Paul Horton continues to provide a historical context for issues of our time. In this post, he shows how the birth and growth of the black middle class was integrally related to the union movement and public sector employment.
“The biggest lifeline that middle class blacks could grasp was public sector employment. The last thirty years have seen an increase in the employment of blacks in city, county, and state government. Teachers, firemen, police, water and sanitation workers make up the backbone of the black middle class today. It is not surprising, given the history cited above that blacks are very active in seeking the job protections offered by union membership.
“In fact, in a report released by the Bureau of Labor Statistics last year (“Union Members Summary”), “black workers were more likely to be union members than white, Asian, or Hispanic workers.” The average weekly earnings for union members was $950 and $750 for non union members.
“Not surprisingly, the two states with the largest union membership are the first two states targeted by Campbell Brown’s group anti-tenure group: California (2.4 million) and New York (2 million).
“The pattern that I am trying to describe is that the attack on teacher tenure is, in part, an attack on the black middle class. In Chicago, for example, several rounds of school reform between 2000 and 2010 decimated black teachers employed by CPS (Chicago Public Schools: 40% 2000, 30% 2010). When I attended an activist parents meeting and gave a talk, the parent on the panel to my left expressed outrage that another public school was being closed and that “the community was losing more black teachers.” (Huffington Post, “CPS Racial Discrimination Lawsuit: Three Teachers, Union Sue District Over Losing Their Jobs”) In a recent Ebony expose’, Rod McCullom reported that 43% of those laid off in the wake of the 2013 school closings were black. (Ebony, September 2013) According to CTU (Chicago Teacher Union) President Karen Lewis, “Entire faculties are fired and must reapply for positions in turnarounds. These situations have been extremely challenging on Black middle-age faculty members who often have advanced degrees or seniority.”
And he adds:
“While there is much evidence to support the targeting of black teachers by anti-tenure lawsuits supported by Ms. Brown, Ms. Gibbs, and now, superstar lawyers David Boies and Laurence Tribe, the impact of the loss of tenure will demoralize teacher’s unions and allow school administrators to hire and fire at will. The immediate objective for education reformers is that a victory in the tenure fight will allow big city school districts to rif out senior teachers who are expensive and replace them with young, less costly teachers recruited from such organizations as Teach for America. TFA teachers are typically just graduated college students who undergo a five-week intensive training course that does not adequately prepare them for the classroom, especially the inner city classroom. Although increasing numbers of TFA teachers are staying on for a third year, they rarely stay in the classroom longer.
“The irony of Ms. Campbell’s anti-tenure campaign is that by making the teacher workplace a less secure place to be, fewer of our brightest young people will want to work in schools where administrators “are forced by their district level bosses “to take the kid gloves off.” An absence of tenure will drive salaries even lower, making the teaching profession even less attractive to most bright young people who might want to buy a house or start a family. Teachers who live in cities where salaries are comparably high often cannot afford to live in neighborhoods that are considered “safe.” Yet another irony is that those states that are the most heavily unionized are, almost without exception, those that have the highest standardized test scores.

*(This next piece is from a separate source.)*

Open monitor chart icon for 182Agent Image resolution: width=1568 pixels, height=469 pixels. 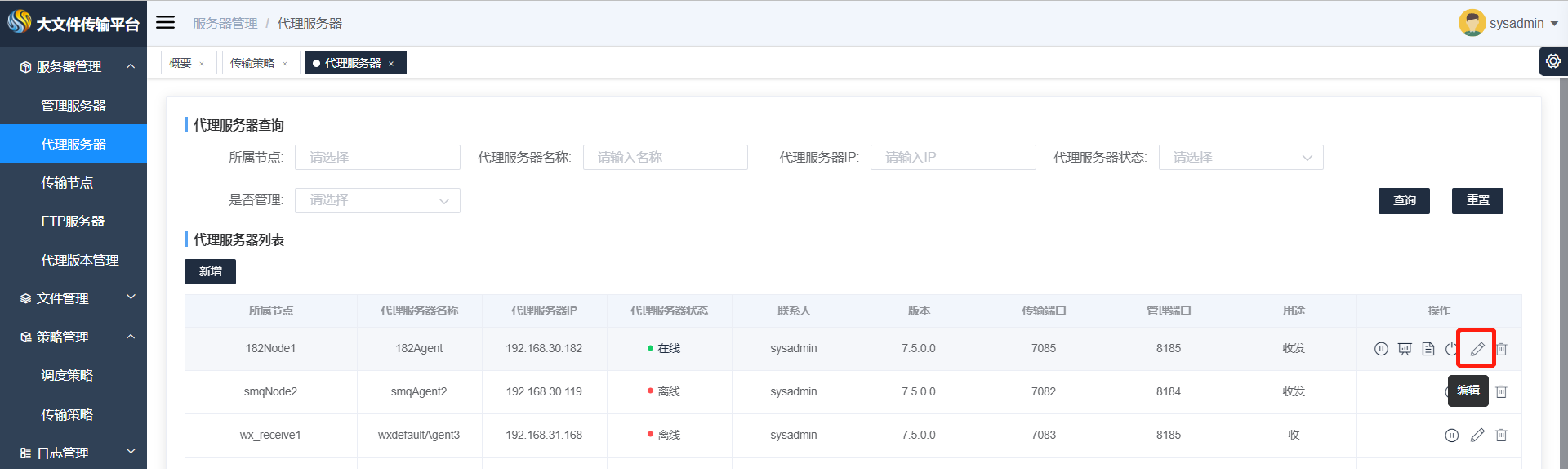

“One can certainly understand why Campbell Brown, who is married to a Republican bundler, would support an end to tenure for teachers, but it is more difficult to understand the motivations of Gibbs, Boies, and Tribe who claim to be Democrats.
“The weakening of teacher tenure will create legal precedents for the elimination of due process for all remaining public sector jobs. This would allow cities to hire and fire all of its employees at will and easily jettison expensive pension and health care packages, ala’ the Chicago School of Economics privatization schemes applied to Chile and Argentina by the “Chicago Boys.”